◆ What is being asked: Filter the data below for the string "screenshot" and copy each matching line.

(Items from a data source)
==============================

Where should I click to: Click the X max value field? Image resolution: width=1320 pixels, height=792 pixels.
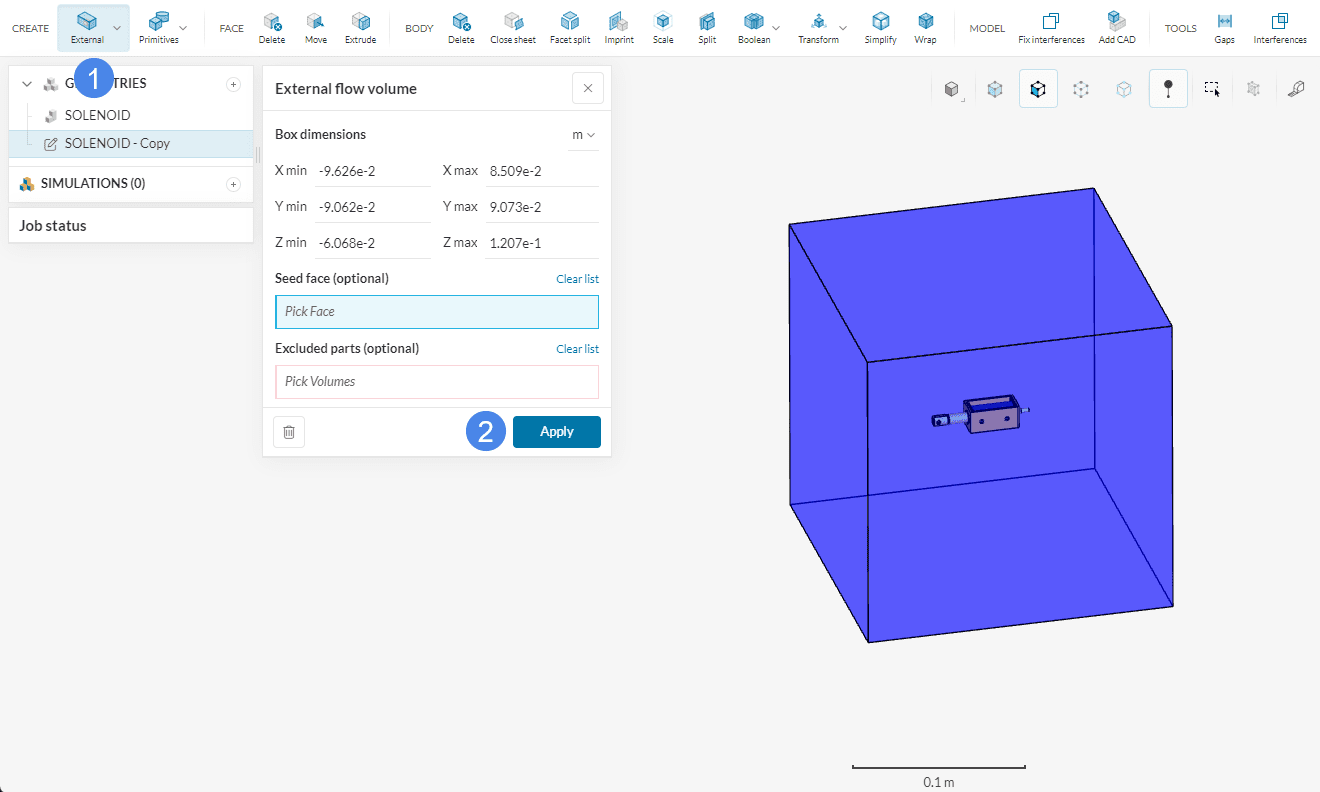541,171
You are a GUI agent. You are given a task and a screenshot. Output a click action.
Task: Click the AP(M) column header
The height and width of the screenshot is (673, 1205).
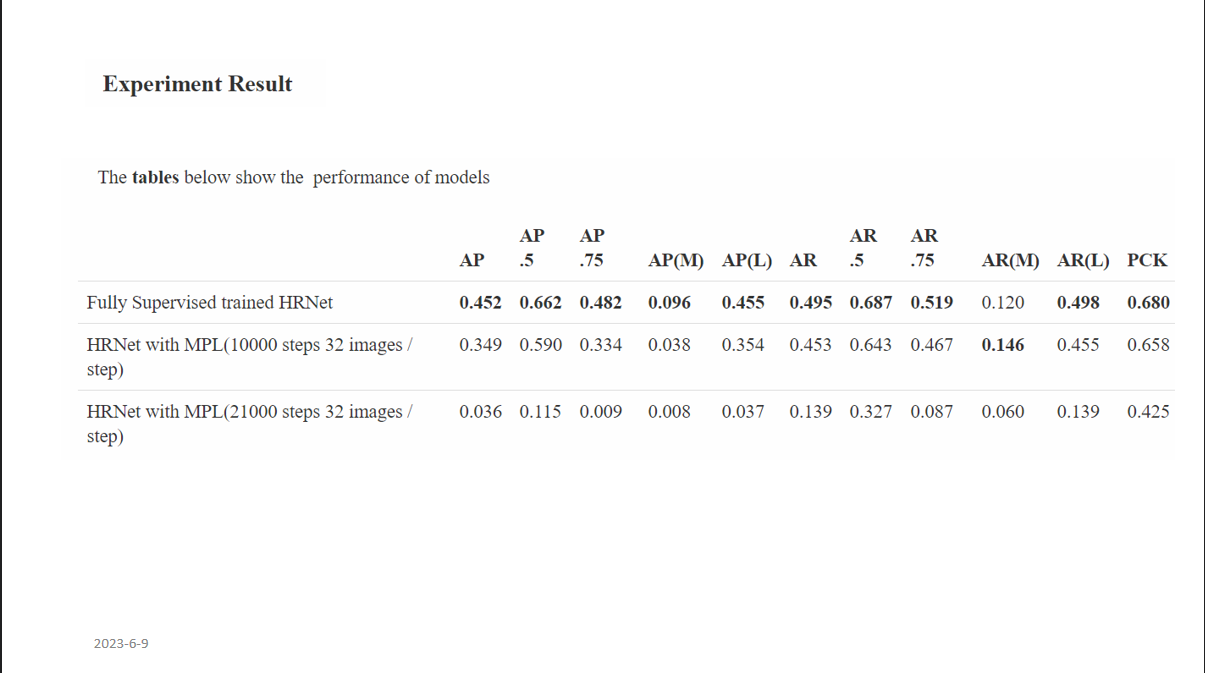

==============================

◆ Result for this exercise:
You are a GUI agent. You are given a task and a screenshot. Output a click action.
The height and width of the screenshot is (673, 1205).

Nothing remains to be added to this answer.